As the no-fly zone patrols over Iraq began to appear as an ongoing, open-ended commitment, the drain on equipment and manpower forced the Air Force to reconsider how it was going to sustain ONW/OSW patrols, as well as other required deployments worldwide. The answer developed was to end the deployment of entire wings en bloc.

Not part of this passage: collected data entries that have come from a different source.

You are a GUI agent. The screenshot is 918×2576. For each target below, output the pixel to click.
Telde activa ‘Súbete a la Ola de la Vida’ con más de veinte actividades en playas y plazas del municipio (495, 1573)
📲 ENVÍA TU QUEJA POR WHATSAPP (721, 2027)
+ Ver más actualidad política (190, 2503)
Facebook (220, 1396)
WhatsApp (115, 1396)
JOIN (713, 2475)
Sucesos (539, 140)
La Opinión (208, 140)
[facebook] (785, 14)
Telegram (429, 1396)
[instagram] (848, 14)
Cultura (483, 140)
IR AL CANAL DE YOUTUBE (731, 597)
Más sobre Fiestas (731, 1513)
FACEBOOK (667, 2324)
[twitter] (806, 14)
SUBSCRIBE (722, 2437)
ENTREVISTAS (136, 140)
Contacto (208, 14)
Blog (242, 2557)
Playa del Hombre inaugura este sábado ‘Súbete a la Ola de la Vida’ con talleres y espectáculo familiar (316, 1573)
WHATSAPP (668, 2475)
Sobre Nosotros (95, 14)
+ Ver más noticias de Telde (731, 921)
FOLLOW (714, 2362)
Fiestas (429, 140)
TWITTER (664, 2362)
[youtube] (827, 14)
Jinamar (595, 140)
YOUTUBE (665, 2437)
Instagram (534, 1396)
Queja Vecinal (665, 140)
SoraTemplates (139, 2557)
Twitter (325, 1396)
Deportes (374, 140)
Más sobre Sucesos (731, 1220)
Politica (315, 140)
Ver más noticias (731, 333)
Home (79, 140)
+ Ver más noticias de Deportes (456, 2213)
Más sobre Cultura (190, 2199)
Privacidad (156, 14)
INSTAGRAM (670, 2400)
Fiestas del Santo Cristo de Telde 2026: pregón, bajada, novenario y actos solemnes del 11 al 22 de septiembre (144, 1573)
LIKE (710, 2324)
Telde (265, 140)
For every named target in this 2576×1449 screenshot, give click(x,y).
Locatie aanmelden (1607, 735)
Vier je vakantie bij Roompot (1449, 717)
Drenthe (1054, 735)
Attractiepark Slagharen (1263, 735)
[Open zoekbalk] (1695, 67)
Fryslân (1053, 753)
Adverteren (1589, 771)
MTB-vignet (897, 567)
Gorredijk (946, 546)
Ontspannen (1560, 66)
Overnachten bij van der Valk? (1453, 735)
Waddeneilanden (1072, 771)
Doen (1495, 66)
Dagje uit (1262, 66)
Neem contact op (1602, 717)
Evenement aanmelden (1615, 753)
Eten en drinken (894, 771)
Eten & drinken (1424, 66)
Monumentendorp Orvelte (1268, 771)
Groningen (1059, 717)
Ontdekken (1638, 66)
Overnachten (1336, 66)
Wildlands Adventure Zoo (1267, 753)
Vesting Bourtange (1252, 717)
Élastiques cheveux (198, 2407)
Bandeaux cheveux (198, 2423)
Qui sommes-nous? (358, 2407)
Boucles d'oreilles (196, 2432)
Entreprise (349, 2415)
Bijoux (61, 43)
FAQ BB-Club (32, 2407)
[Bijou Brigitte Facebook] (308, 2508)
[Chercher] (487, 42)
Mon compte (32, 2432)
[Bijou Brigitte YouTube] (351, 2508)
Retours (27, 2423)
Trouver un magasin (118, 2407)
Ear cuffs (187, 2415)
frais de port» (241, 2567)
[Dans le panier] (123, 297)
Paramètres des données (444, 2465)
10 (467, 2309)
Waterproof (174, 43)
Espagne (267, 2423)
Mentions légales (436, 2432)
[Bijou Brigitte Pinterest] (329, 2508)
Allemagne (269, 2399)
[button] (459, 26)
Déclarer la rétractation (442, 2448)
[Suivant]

After considerable planning to cover the absence of a replacement for and her air wing for six weeks, "the Chairman of the JCS directed Air Combat Command to deploy an Air Expeditionary Force to Bahrain not later than October 19, 1995, for a period not to exceed 120 days. After some last-minute changes, 18 F–16s deployed to Shaikh Isa Air Base [in Bahrain] on October 28, 1995. Air Expeditionary Force I arrived fully armed and began to fly sorties within 12 hours of its initial landings. It returned to the United States on December 18, 1995. Air Expeditionary Force I deployed 675 people and flew 705 sorties."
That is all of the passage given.